Problem description -> Extract the stretch of lines that starts at the line with "Open the 'Ouvrir le lien dans' dropdown" and ends at the last line of the data below. Give it exactly, without pictures.

Information provided ->
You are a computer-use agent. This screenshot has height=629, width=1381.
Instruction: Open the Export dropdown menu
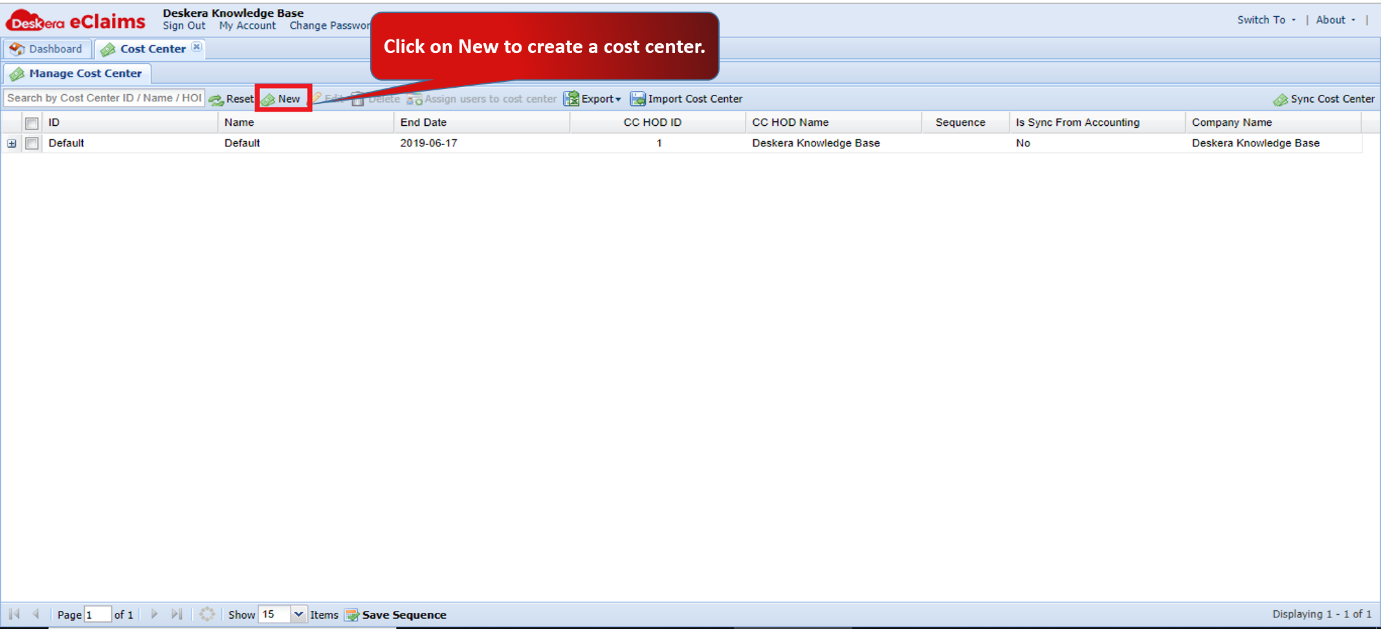point(592,99)
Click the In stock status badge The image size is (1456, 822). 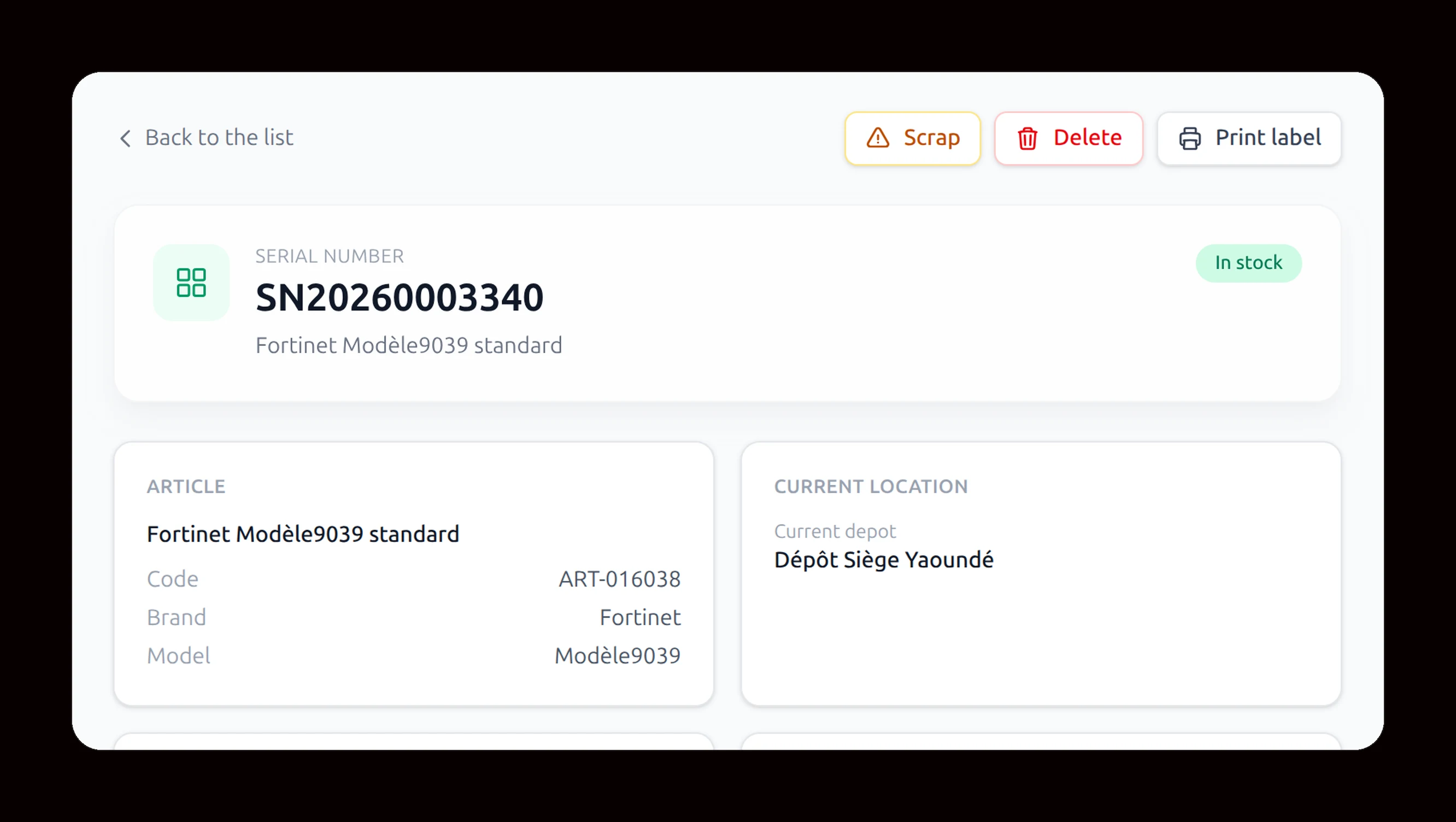(x=1248, y=263)
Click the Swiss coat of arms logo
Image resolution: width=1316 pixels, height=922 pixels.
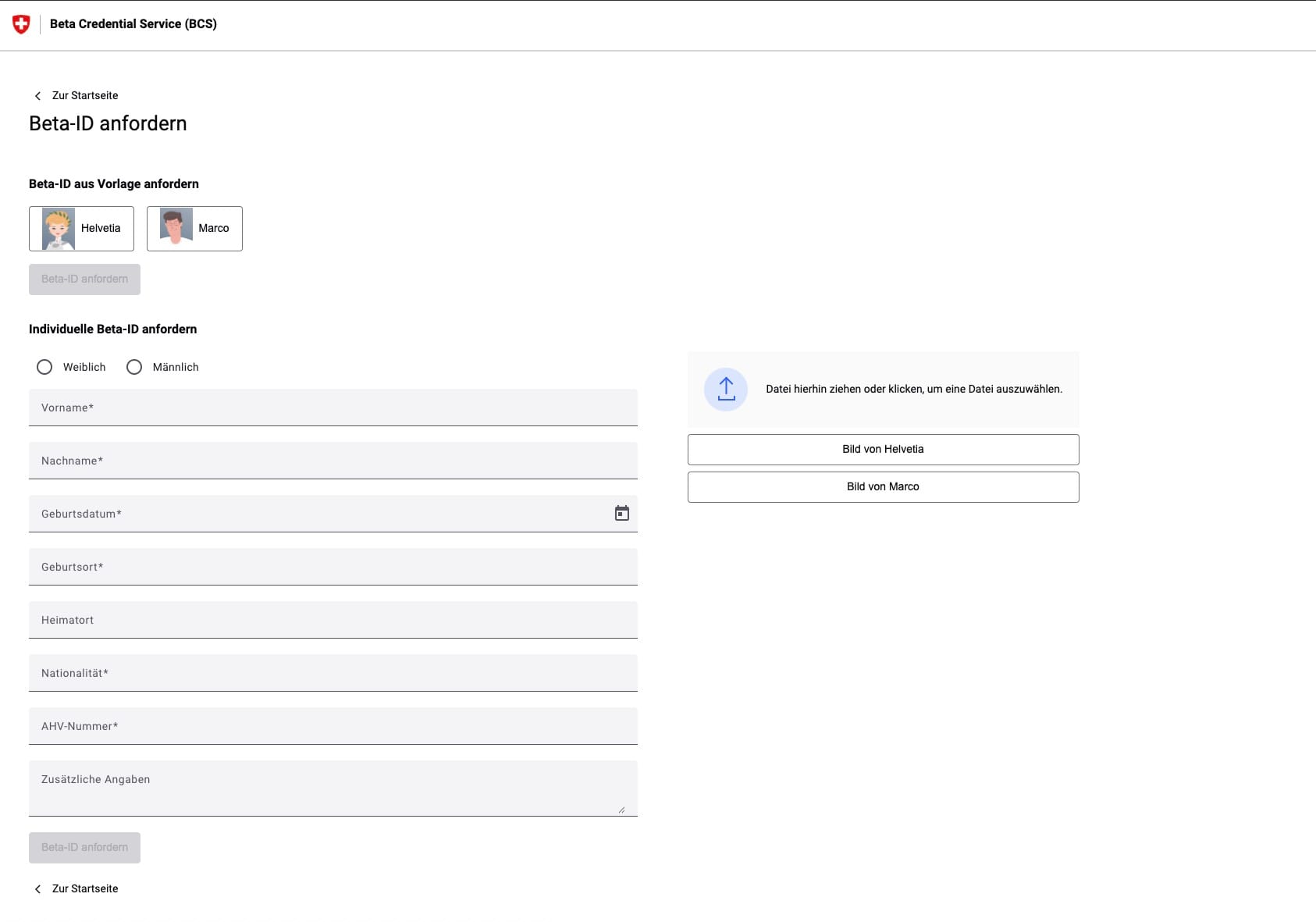pyautogui.click(x=21, y=24)
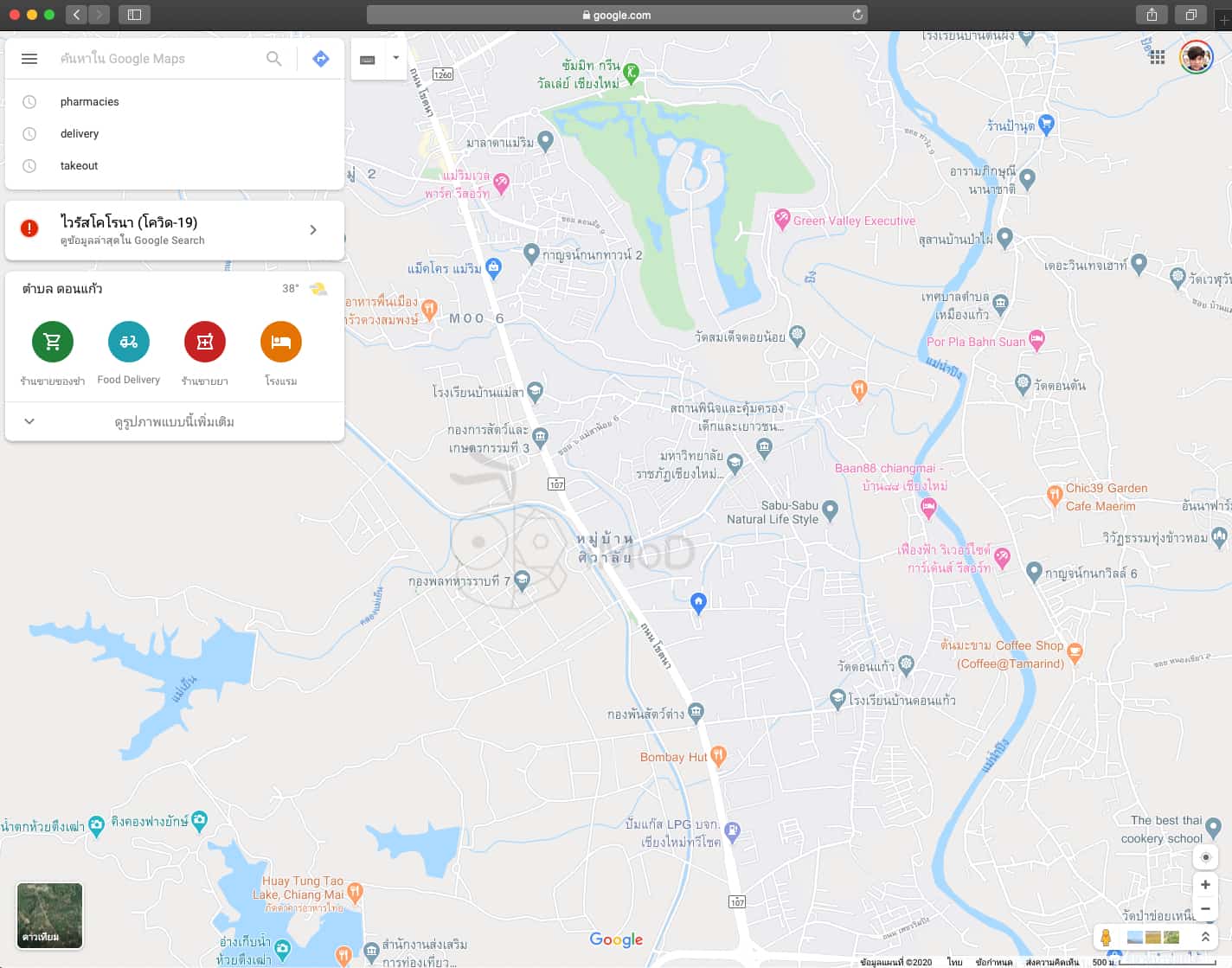1232x968 pixels.
Task: Collapse the photo strip with double chevron
Action: coord(1205,936)
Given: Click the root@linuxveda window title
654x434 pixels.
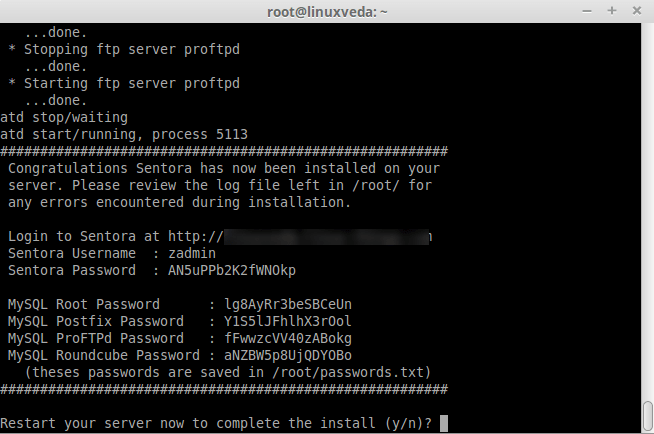Looking at the screenshot, I should click(326, 10).
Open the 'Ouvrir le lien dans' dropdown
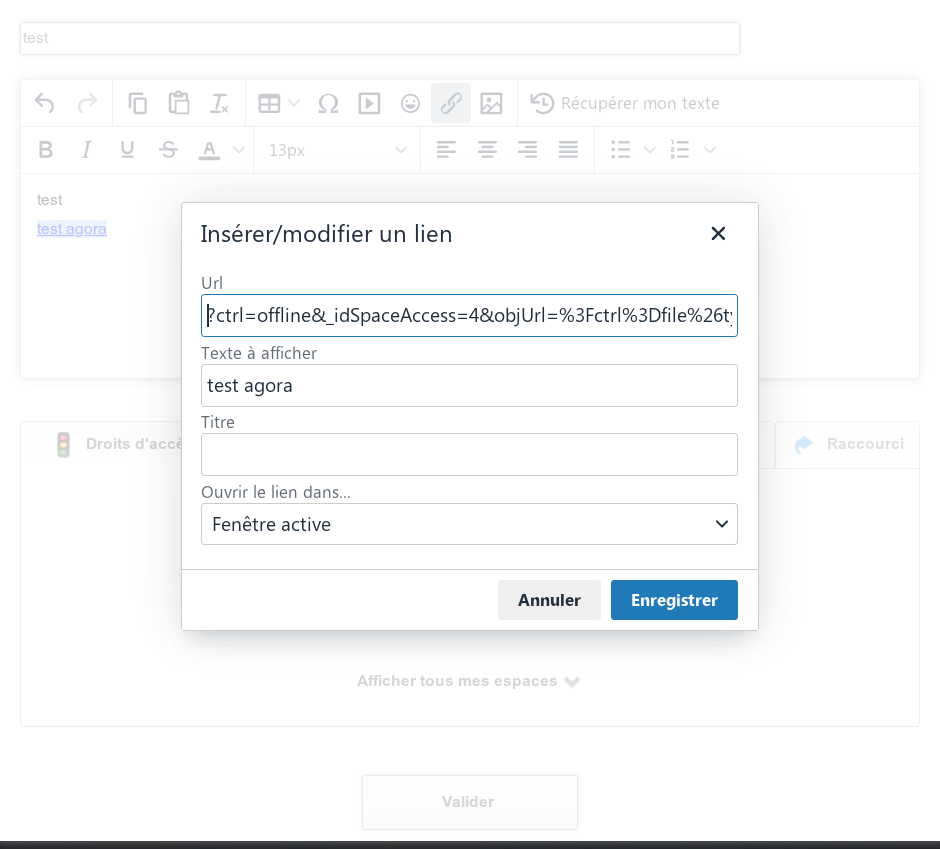 pos(469,524)
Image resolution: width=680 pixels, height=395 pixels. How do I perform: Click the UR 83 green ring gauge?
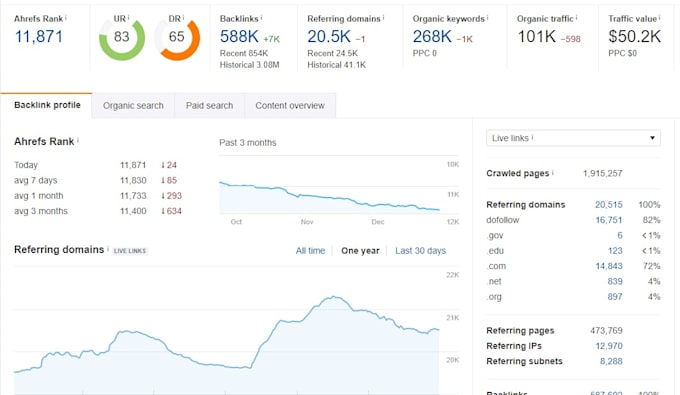click(x=122, y=37)
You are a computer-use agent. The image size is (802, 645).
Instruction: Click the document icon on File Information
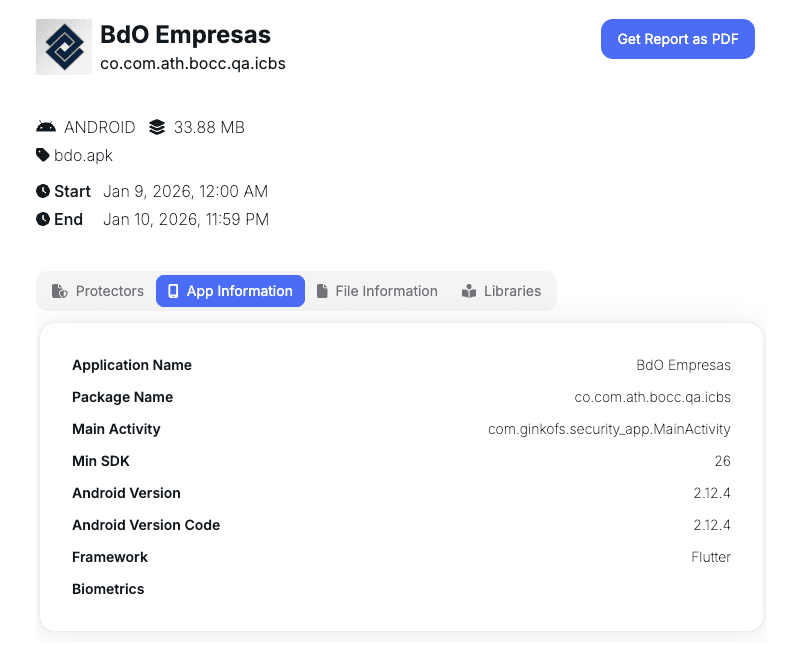[x=322, y=291]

Answer for this exercise ->
Open the 'Ouvrir le lien dans' dropdown
 pos(469,524)
Image resolution: width=680 pixels, height=395 pixels. How do I perform: Click the UR 83 green ring gauge?
click(x=122, y=37)
You are a computer-use agent. The image size is (802, 645).
Instruction: Click the document icon on File Information
[x=322, y=291]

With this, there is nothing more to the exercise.